Change implementation presents a major challenge to managers. However, theoretical and empirical works waiver between the change management action and the management of the change/initial conditions. These opposing views reflect the theoretical instability, which characterizes work on organizational change. Faced with this theoretical mosaic, the question of knowing what the change capacity is, is fundamental. The purpose of this paper is to propose a framework for change capacity and to identify its dimensions and components.
To deal with this stake, the author conducted a single case study and observed an organization that had acquired the status of a company with change capacity. The Renault SA group makes for an interesting case. Renault, a 100‐year‐old company, is considered to be capable of undergoing change, of following its environment and even of shaping its own environment.

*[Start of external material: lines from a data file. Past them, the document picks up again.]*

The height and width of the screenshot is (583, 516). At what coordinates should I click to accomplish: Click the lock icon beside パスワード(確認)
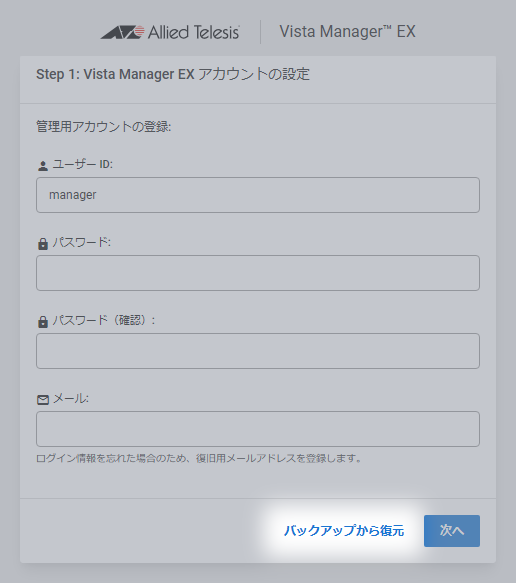pos(43,322)
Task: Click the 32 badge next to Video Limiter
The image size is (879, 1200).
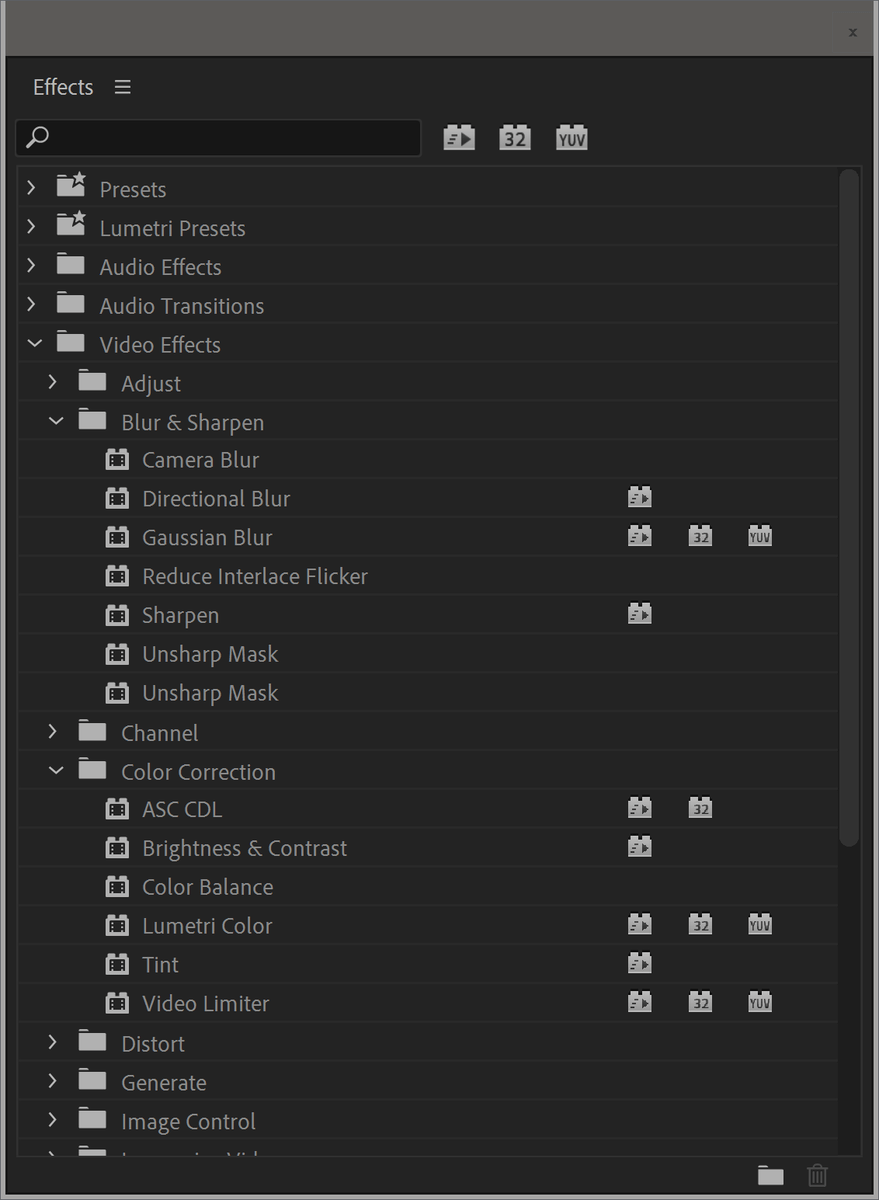Action: [x=700, y=1001]
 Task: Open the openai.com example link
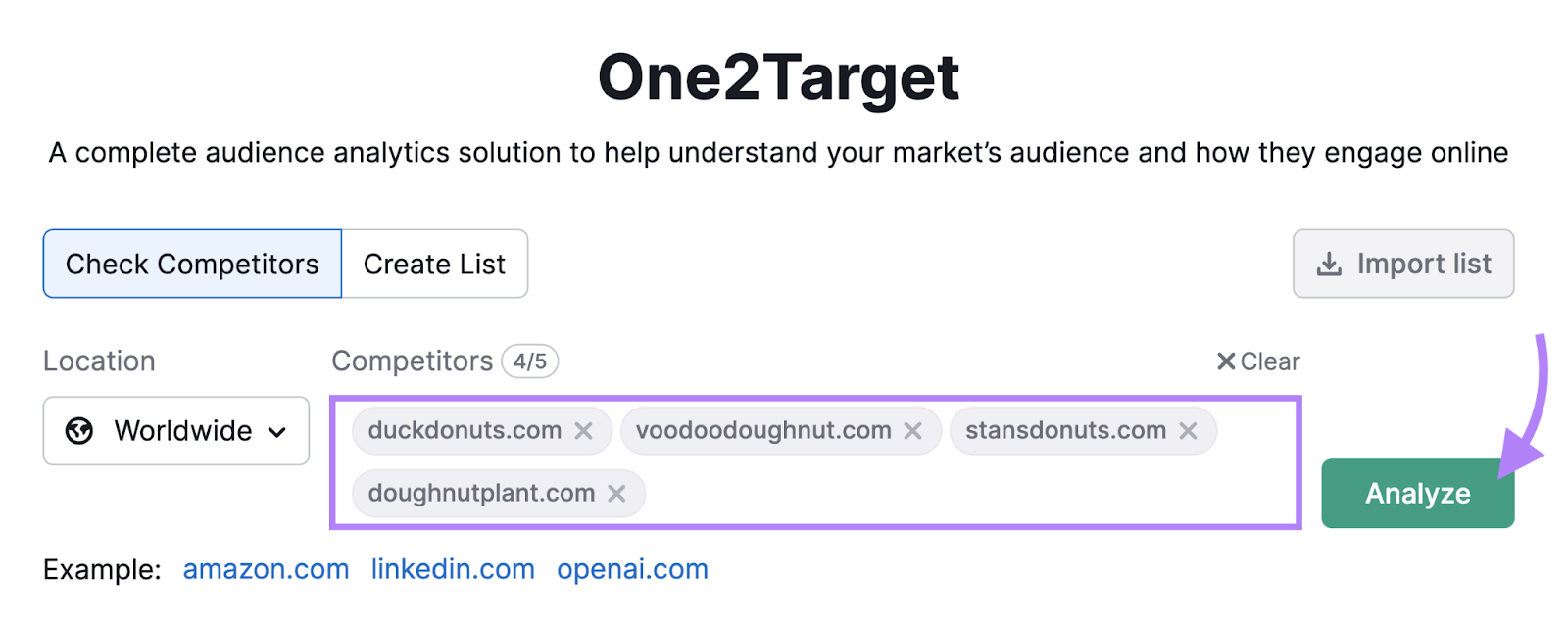[x=632, y=569]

The study leads to the identification of three dimensions of the change capacity. These are the context, process and learning dimensions. The context dimension consists of resources that facilitate the change process. The process dimension incorporates principles of implementing change. Finally, the learning dimension tackles the introspective capacity of the organization.
If the literature on change capacity focuses more on the outcome of the capability than on the capability itself, the study has enabled the proposing of a framework for change capacity and to identify its dimensions and components. This framework is interesting in two respects. First, it shows that change capacity is as much linked to its management as it is dependent on the initial conditions. Second, it provides direction towards a strategic management of change.